X-Transformer backend in nn-ensemble

40 views
Skip to first unread message

Sven Sass

unread,
Jul 5, 2025, 4:15:19 AMJul 5
to Annif Users
Hello all,

I'm experimenting with the X-Transformer backend (https://github.com/NatLibFi/Annif/pull/798) and got it to work good results (even outperforming Omikuji in some metrics).

I was able to integrate this backend into an ensemble and I'm currently running a training on an nn-ensemble with Omkikuji and X-Transformer backend. The training has been running for over three days now, which is a little surprising to me. 

Altough I have a rather large training set (~600.000 documents) the training of the X-Transformer-Backend took 2 - 8 hours depending on the configured transformer. For the nn-ensemble I'm using the tranformer that took roughly 3 hours for training.

I just wanted to check if I'm missing something, so two questions:

a.) does it even make sense to use an nn-ensemble with Omikuji/NN-Ensemble? (planning to evaluate Omikuji/NN-Ensemble/MLLM aswell)

b.) For training I had to use --jobs 1, otherwise I get an "AssertionError: daemonic processes are not allowed to have children". As a result both CPU and GPU are more or less idle. I assume that is what is or am I doing something wrong here? 

Thank you so much and

regards,
Sven

Sven Sass

unread,
Jul 5, 2025, 12:05:52 PMJul 5
to Annif Users
Text correction, I meant "a.) ... nn-ensemble with Omikuji/*X-Transformer*" :s

juho.i...@helsinki.fi

unread,
Jul 7, 2025, 4:55:28 AMJul 7
to Annif Users
Hi Sven,

Good to hear about your success with the Xtransformer!
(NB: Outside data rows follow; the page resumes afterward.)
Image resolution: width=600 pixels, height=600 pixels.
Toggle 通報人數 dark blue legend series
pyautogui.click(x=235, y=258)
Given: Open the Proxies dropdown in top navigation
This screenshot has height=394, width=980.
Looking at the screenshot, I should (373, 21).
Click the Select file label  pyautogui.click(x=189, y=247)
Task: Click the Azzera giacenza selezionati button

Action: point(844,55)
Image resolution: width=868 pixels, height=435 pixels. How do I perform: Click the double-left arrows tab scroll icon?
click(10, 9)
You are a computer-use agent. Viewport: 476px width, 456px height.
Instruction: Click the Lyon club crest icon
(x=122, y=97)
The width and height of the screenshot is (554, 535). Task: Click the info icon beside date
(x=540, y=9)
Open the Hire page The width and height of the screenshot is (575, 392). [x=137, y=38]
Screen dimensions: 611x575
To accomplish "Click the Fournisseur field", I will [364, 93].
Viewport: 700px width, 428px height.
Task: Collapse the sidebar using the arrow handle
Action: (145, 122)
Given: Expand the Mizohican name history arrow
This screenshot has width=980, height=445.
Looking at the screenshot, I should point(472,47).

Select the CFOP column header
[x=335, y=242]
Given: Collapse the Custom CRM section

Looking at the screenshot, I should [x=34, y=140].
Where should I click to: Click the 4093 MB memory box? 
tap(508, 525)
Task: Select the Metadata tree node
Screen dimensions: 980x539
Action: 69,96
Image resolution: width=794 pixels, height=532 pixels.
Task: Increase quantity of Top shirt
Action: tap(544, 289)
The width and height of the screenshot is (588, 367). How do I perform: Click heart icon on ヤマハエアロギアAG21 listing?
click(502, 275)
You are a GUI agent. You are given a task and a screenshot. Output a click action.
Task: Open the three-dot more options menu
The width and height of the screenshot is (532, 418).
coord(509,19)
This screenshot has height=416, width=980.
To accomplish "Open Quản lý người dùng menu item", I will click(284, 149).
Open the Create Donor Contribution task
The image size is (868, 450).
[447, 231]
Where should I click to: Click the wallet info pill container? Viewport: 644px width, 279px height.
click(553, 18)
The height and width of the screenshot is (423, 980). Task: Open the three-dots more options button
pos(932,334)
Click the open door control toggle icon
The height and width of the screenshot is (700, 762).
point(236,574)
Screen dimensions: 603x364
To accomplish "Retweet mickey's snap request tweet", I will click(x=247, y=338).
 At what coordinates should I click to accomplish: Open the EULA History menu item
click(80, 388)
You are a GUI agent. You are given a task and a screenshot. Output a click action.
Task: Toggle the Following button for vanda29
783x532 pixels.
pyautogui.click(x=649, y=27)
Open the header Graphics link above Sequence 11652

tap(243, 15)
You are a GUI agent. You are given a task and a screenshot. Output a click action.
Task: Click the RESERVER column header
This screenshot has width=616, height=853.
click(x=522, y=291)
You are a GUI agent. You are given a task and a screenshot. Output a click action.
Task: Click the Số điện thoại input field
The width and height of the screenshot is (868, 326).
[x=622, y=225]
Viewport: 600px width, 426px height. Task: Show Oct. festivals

We usually train NN ensemble projects with smaller datasets, some thousands of documents at most. Then the training should take about an hour. 600k documents is too much for training NN ensemble.

The effectiveness of NN ensemble and a good training set size can depend on your specific use case. You could monitor how increasing the dataset size affects the evaluation metrics, and when you see that the metrics are not improving, you can stop adding more data. There is an example script for this learning curves analysis in the Annif tutorial.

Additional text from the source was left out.